Of course, if we're talking about poetry there's no forgetting this classic:

Jabberwocky
by Lewis Carroll

'Twas brillig, and the slithy toves
Did gyre and gimble in the wabe:
All mimsy were the borogoves
And the mome raths outgrabe.

"Beware the Jabberwock, my son!
The jaws that bite, the claws that catch!
Beward the Jubjub bird, and shun
The frumious Bandersnatch!"

He took his vorpal sword in hand:
Long time the manxome foe he sought--
So rested he by the Tumtum tree,
And stood a while in thought

And, as in uffish thought he stood,
The Jabberwock, with eyes of flame,
Came whiffling through the tulgey wood,
And burbled as it came!

One, two! One, two! And through and through
The vorpal blade went snicker-snack!
He left it dead, and with its head
He came galumphing back.

"And, hast thou slain the Jabberwock?
Come to my arms, my beamish boy!
Oh frabjous day! Callooh!
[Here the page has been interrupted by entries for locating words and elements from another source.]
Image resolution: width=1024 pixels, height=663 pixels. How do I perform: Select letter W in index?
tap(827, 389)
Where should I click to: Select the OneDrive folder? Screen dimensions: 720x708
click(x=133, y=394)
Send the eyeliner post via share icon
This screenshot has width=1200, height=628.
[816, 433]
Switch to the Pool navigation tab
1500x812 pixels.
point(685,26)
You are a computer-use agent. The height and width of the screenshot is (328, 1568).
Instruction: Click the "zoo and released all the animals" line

Callay!"
He chortled in his joy.

'Twas brillig, and the slithy toves
Did gyre and gimbol in the wabe;
All mimsy were the borogoves,
And the mome raths outgrabe.



A fun poem under any circumstances, but to someone with audio-visual synesthesia, it's an absolute delight. "What do you mean, 'nonsense'? It made perfect sense to me!" (And yes, I wrote that whole thing up from memory, and only looked it up to double-check spelling and punctuation.)